Continue the news article on the "Planting for Food and Jobs" campaign with a few more paragraphs, starting after its last sentence.

→ TEXT BLOCK:
--------

Minister of Agriculture, Dr Owusu Afriyie Akoto
Minister of Agriculture, Dr Owusu Afriyie Akoto

We’ll reduce food imports with ‘Planting for Food and Jobs’ campaign — Afriyie Akoto

The government will, by April this year, launch an audacious campaign to turn farmlands and backyards into a huge food basket that is expected to cut down the country’s food import bill drastically.


Modelled on the highly successful “Operation Feed Yourself (OFY)” programme of the 1970s, the initiative, dubbed:  “Planting for food and jobs”, is expected to be driven by 200,000 farmers to be selected nationwide and individuals willing to cultivate vegetables and other crops in their backyard.

Already, district and regional directors of agriculture have been directed to develop criteria for the selection of the farmers who would be supported with farm inputs and extension services in the first phase which the Minister of Agriculture, Dr Owusu Afriyie Akoto, described as “the pilot phase” in an interview with the Daily Graphic yesterday.

--------

→ SUPPLIED MATERIAL:
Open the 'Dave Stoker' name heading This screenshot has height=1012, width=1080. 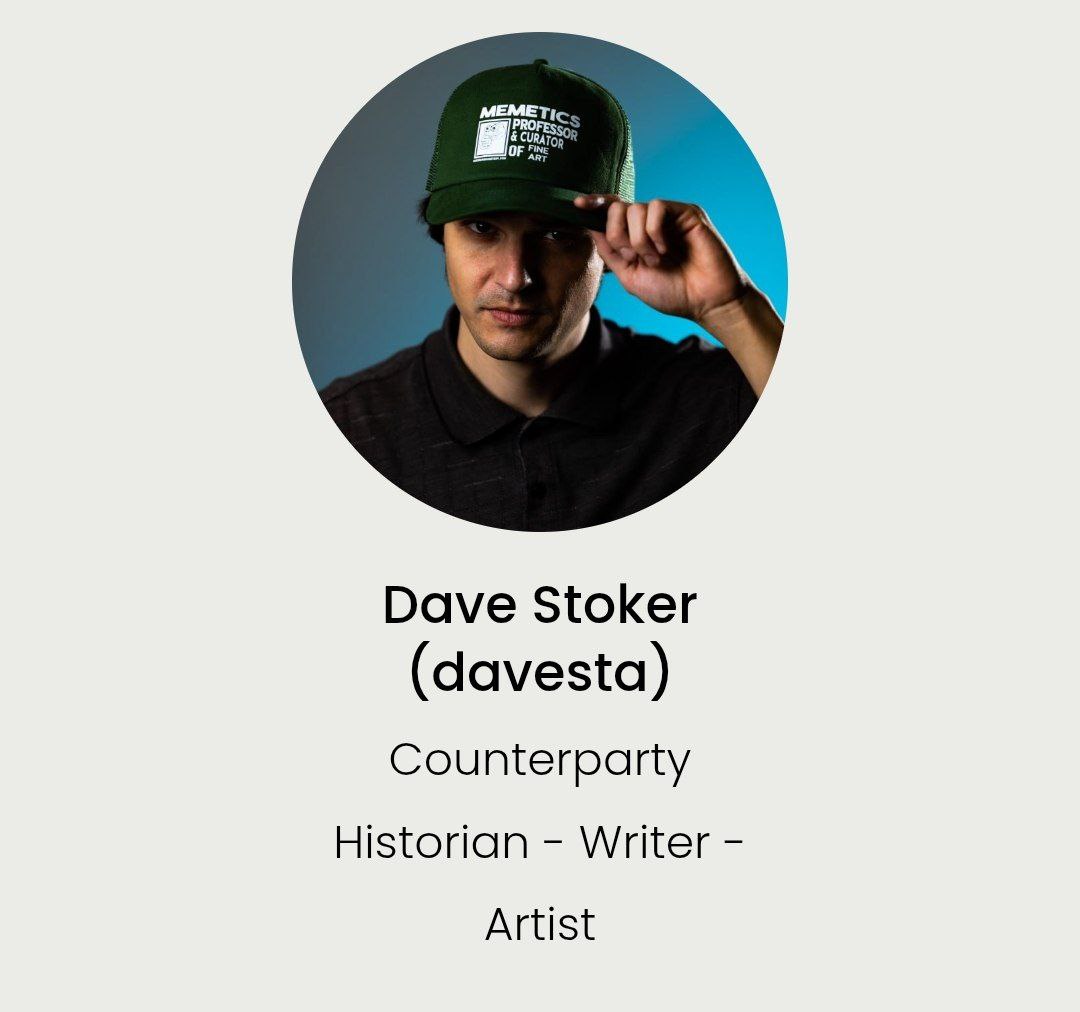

--------

→ RIGHT ANSWER:
Call to duty

“‘Planting for food and jobs’ is the government’s new vision for turning around the fortunes of food and agriculture. It is a civic responsibility on the part of all Ghanaians to plant something.

 “It doesn’t matter what you plant and how many seeds you put in the soil. Everybody should do something, both in the urban and the rural areas,” Dr Akoto said.

He rallied public support for the project, urging Ghanaians to take advantage of the coming rains to plant something, adding that schools, universities and prisons would not be left out of the project.

This year, maize, rice, soybean, sorghum and vegetables, including tomato, onion and pepper, are the five main crops for concentration. The campaign is expected to yield food valued at GH¢1.3 billion.

The concept also has tax incentives for companies, including breweries and food processing companies, that are willing to go into farming to feed their factories.

Dr Akoto said the campaign would make the country’s agriculture more productive at a time it was the lowest in productivity in terms of yield in West Africa.


The government has budgeted a little over GH¢560 million to cater for the five pillars of the campaign — seeds, fertiliser, extension services, marketing and e-fertiliser.

According to the breakdown of the budget, GH¢74.7 million will go into the provision of seeds, GH¢238.7 million for fertiliser, GH¢32 million for extension services, GH¢200 million for marketing and GH¢15 for e-agriculture and monitoring.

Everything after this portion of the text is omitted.